When I came up with the concept of Index Interpolation, I always thought it was an old idea, but nobody ever said anything about it. I thought I would take it upon myself by bringing it up in the newsgroups and see what I got. I actually had a handful of answers that said it's an old idea and has been done before. The only thing is I also got many many more (72 to be exact) that said that wasn't true at all. Even stranger was that I got still more (1624 replies!) that said this one basic idea -- "It will never work. No way for it to work. That's it. It's over. It's a hopeless cause in every way. Give it up. Go home to your mother."
They say it doesn't really work, but it does. When they tell what weaknesses there are in the theory, they're absolutely right. But all such problems are ameliorable. First off, let me begin by saying you cannot interpolate memory index of texture coords. You can only interpolate index within the the span of the texture table. Think of how we always used to index our pixels in good old 13h...
320*y + x -- 320 is the offset
That's basically all there is to it.
But this is not where it is in RAM!!
A0000h + [320*y + x] -- There we go!!
That is the kind of value we cannot interpolate with the tmap.
If we have a 256x256x8-bit tmap... then tmap index is
(v shl 8) + u -- This we can interpolate
TmapPtr + [(v shl 8) + u] --- This we cannot interpolate
We can only add TmapPtr later. It has to be done this way because large
values like pointers are definitely going to affect the delta values. Also
we would have to give up all of our fractional bits. It is the fractional
bits that gives us the better representation of <u,v> coordinate interp.
That solves problem number one.
Next is the problem of alignment. The above example talked about a 256x256
8 bit indexed color tmap. What do you do with a 256x256 16-bit RGB map? If
you interpolate index in the table you may run into halfway points and such.
We can't have that.
The equation for indexing a 256x256x16bit map is...
(v shl 9) + (u shl 1)
As you can probably guess, indices should be even numbers.
But if we interpolate this value the deltas could be odd or even.
That may result in odd numbers which means we'll be ending halfway
between one texel and another.
You could AND it with FFFEh, but the more accurate method
would be to factor out the two and multiply it in afterwards.
(v shl 8) + u --- This quantity is interpolated The result is
multiplied by two. Same trick could be pulled
on a 32-bit tmap.( mul by 4 )

What this task involves:
List every distinct indexing expression written out in the Index Interpolation text, counting an expression that appears more than once only once. Rely only on the Index Interpolation text and bring in no outside knowledge.

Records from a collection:
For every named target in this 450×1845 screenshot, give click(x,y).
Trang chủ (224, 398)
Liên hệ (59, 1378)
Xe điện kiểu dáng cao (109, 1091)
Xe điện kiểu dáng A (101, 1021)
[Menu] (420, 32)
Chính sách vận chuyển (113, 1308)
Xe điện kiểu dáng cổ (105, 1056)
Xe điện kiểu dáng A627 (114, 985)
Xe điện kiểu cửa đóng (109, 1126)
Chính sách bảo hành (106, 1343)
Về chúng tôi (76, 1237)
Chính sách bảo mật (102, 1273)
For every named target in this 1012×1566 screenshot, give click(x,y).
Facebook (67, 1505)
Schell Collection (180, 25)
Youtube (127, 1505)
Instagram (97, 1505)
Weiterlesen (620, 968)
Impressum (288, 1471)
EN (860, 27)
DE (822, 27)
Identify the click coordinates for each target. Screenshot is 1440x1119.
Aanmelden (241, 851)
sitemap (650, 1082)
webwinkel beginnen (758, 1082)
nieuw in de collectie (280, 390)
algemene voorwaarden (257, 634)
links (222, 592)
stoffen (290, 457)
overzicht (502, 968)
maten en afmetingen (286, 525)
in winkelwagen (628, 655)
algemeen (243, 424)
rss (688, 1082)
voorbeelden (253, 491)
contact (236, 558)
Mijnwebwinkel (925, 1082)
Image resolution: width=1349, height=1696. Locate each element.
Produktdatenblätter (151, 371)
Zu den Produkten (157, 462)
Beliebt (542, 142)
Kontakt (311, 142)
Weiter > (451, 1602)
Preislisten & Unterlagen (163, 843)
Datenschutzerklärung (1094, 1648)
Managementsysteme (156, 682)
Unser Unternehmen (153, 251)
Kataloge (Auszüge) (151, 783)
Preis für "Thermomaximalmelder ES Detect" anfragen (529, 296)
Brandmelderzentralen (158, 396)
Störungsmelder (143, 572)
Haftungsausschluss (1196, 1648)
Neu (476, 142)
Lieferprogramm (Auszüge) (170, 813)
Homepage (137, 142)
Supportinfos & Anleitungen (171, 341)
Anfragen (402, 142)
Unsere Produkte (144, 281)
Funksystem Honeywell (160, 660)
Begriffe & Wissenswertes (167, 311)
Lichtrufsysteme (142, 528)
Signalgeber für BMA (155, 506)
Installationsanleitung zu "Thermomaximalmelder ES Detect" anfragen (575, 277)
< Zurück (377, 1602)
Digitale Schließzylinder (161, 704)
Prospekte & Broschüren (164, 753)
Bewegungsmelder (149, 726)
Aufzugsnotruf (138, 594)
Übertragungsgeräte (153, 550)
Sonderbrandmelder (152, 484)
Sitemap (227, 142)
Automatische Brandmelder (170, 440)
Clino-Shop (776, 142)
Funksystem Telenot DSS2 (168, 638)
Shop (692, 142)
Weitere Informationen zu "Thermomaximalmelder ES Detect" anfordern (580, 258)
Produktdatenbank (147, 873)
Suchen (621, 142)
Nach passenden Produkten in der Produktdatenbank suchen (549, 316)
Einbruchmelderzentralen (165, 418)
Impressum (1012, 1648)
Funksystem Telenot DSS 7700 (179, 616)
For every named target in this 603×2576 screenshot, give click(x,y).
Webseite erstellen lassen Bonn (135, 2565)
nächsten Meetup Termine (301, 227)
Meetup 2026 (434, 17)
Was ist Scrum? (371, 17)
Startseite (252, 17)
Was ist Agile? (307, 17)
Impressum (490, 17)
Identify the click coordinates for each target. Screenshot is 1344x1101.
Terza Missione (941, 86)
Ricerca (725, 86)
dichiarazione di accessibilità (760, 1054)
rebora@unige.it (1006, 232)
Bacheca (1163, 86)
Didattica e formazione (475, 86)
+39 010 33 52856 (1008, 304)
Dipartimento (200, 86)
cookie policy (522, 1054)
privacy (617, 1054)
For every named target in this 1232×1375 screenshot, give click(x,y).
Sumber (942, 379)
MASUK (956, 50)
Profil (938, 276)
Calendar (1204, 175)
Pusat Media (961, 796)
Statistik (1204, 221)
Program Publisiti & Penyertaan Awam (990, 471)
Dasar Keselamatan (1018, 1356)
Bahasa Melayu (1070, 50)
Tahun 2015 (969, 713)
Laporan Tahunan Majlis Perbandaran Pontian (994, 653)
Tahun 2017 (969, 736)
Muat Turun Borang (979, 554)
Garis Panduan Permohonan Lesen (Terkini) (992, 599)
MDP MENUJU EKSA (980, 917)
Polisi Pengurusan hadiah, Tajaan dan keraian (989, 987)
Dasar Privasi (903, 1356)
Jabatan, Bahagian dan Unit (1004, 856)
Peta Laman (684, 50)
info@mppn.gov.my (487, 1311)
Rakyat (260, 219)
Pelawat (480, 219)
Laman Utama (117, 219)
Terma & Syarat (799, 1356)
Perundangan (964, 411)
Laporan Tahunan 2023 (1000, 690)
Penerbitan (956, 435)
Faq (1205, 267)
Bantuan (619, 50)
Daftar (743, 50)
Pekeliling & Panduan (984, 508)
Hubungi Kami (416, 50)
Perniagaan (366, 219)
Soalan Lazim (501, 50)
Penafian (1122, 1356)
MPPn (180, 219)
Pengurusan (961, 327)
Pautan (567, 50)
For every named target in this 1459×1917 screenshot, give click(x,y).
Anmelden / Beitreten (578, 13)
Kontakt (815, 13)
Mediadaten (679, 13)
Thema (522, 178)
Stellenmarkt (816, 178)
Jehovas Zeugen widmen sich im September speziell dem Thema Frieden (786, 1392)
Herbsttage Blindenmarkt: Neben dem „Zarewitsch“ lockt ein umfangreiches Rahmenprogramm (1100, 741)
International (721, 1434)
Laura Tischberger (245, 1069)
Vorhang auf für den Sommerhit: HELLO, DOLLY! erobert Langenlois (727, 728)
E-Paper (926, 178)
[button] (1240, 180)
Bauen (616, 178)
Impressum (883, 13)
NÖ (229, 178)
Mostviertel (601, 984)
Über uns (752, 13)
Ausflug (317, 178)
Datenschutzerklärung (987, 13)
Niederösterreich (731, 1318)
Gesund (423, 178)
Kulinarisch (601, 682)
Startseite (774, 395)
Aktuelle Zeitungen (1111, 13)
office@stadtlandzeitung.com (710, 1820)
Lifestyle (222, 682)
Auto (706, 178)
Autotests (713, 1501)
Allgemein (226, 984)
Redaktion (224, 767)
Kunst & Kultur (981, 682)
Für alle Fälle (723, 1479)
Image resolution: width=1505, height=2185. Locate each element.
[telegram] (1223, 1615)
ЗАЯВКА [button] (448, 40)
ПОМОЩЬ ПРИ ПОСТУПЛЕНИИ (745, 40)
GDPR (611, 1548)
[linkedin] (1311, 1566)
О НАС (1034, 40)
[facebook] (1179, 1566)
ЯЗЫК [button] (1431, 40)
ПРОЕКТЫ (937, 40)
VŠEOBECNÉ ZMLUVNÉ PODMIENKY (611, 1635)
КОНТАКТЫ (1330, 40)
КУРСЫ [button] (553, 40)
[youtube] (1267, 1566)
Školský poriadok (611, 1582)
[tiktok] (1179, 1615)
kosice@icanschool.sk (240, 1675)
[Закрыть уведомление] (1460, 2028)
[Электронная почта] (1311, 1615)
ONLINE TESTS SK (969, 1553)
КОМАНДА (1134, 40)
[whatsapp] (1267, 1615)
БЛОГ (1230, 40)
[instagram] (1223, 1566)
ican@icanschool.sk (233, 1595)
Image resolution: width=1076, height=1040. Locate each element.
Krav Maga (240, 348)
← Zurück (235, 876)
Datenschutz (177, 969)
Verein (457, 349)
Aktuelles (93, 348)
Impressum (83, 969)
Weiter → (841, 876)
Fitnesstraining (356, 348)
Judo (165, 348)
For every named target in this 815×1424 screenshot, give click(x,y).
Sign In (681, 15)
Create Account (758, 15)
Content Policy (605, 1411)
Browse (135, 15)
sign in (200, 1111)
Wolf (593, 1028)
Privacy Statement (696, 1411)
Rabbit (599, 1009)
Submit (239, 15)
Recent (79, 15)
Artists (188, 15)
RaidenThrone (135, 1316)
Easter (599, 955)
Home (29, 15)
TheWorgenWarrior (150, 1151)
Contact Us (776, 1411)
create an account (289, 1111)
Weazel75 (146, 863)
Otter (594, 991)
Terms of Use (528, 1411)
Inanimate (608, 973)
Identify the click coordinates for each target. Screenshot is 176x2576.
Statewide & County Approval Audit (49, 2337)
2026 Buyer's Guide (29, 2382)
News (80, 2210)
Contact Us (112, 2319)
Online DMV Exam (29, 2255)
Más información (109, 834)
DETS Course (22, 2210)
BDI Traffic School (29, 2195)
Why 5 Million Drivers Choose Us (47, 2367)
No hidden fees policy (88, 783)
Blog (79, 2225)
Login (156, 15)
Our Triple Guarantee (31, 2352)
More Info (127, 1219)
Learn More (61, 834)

Full solution:
- 320*y + x
- A0000h + [320*y + x]
- (v shl 8) + u
- TmapPtr + [(v shl 8) + u]
- (v shl 9) + (u shl 1)